What to do.
• 1. Please quote the Utah reopening article word for word, covering the stretch from "I’m not saying" through "the 1,100-bed capacity.".
• 2. According to the Utah reopening article, roughly how many Utahns work in the food service industry?
• 3. Carry on the Utah reopening article from the point where it stops.

Study text.
# # # #
It’s a truth that, so far, state leaders and their counterparts at Salt Lake County seem to be handling in the right way — offering a strategy instead of a concrete plan.

I’m not saying with certainty that, yes, May 1 is absolutely the perfect time to let restaurants reopen, along with salons, gyms and a handful of other businesses. But our leaders are looking at the right metrics — and the data right now offers some moderately encouraging signs.

The transmission rate is hovering right around one — meaning an infected person is passing the virus to one other person, well below what we saw at the initial outbreak when we averaged one person infecting five or six people.

That kind of spread would have overwhelmed hospitals which are, at this point, managing fine. As of Wednesday, Salt Lake County, home to more than half of the state’s confirmed cases, had just 52 COVID-19 patients in the hospital, well below the 1,100-bed capacity.

Shortages of protective equipment have been largely addressed, which made restarting surgeries a reasonable first step.

Restaurants are a good second step, provided they follow the strict hygiene and distancing standards. That will make for an awkward experience for the near term — waiters with masks serving patrons seated at least 6 feet apart from a safe distance. But get used to it if you plan to eat out.

It will help a big employer — roughly 100,000 Utahns work in the food service industry — but it doesn’t mean things will be easy for restaurateurs. A survey by the Salt Lake Area Restaurant Association said that 60% of owners anticipate they will still be losing money. There are additional expenses for protective equipment and challenges meeting the distancing requirements in the kitchen.

Michael McHenry, owner of Ginger Street in downtown Salt Lake City and other restaurants in the area, said he won’t be reopening his dining room this weekend and plans to start with some limited patio seating as he works through the logistics.

But McHenry is embracing the opportunity.

“Six weeks ago, it was about survival. Now I think we understand the climate of this pandemic state and we understand social distancing. How society is going to entertain local business … that has changed forever,” he said. “Yes, it is more of a challenge and there is more of an opportunity to change and adapt. … Your business plan must shift. If it hasn’t already, it’s going to have to.”

Hair and nail salons and movie theaters will have to cope with similar distancing and cleanliness standards, which might not be easy. Small gyms seem manageable, but large gyms will need to be particularly rigorous.
# # # #
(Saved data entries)
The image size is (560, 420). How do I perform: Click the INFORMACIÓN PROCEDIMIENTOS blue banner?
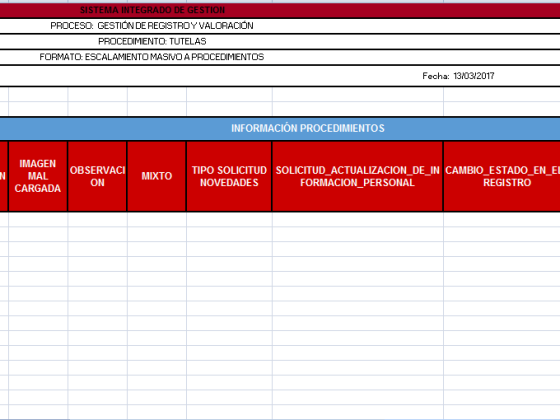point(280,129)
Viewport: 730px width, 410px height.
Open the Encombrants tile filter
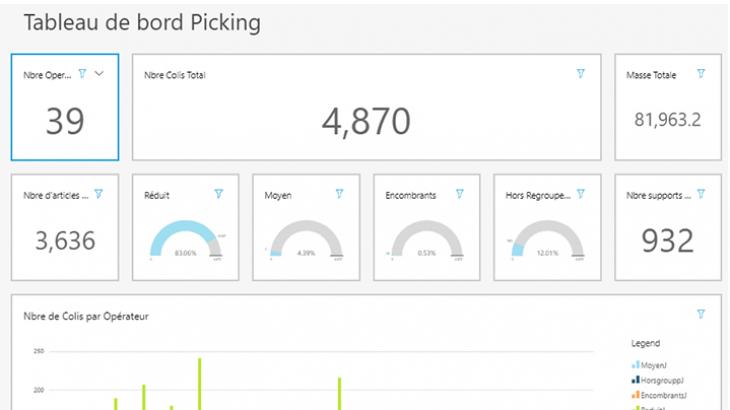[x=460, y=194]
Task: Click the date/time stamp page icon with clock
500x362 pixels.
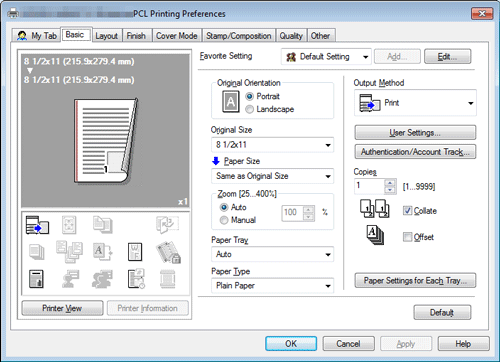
# # # #
Answers below.
• 1.
I’m not saying with certainty that, yes, May 1 is absolutely the perfect time to let restaurants reopen, along with salons, gyms and a handful of other businesses. But our leaders are looking at the right metrics — and the data right now offers some moderately encouraging signs.

The transmission rate is hovering right around one — meaning an infected person is passing the virus to one other person, well below what we saw at the initial outbreak when we averaged one person infecting five or six people.

That kind of spread would have overwhelmed hospitals which are, at this point, managing fine. As of Wednesday, Salt Lake County, home to more than half of the state’s confirmed cases, had just 52 COVID-19 patients in the hospital, well below the 1,100-bed capacity.

• 2. Roughly 100,000.

• 3.
All of these businesses, operating at reduced capacity with additional costs, are going to need help from the state and federal governments.

We also should be aware that, as we take these baby steps toward normalcy, experts do expect a rise in the spread of the coronavirus — we don’t know how much.

“As we lift restrictions we expect [it] will rise. It’s unclear, because there haven’t really been other states or other countries that have lifted restrictions and not seen a big spike,” said Lindsay Keegan, an epidemiologist at the University of Utah who is helping the state model the viral spread.

If it’s a small bump, it could mean some restrictions return. If it is a big spike, the concern again becomes overwhelming hospitals. The idea, she said, is to not have a big tall peak — like in the models we’ve all seen by now — but more like a wave pool, with the cases rising and falling as restrictions are loosened, and then ratcheted back to keep the virus in check.

“I’m hopeful that the state government has been looking at science and data, and if we start to notice a massive uptick I hope they’re prepared to step backwards maybe and close down some of the openings,” Keegan said.

The challenge with that is that, because COVID-19 symptoms don’t show up for a week, once the testing detects a spike, you’re at least a week behind the virus and, like a freight train, it’s hard to stop once it’s moving.

That’s why, for the most part, we should behave like nothing has changed — distance, sanitize and wear a mask and remember that, even though we’re taking baby steps toward normalcy, the virus doesn’t care about your timeline. You can’t rush a tiger.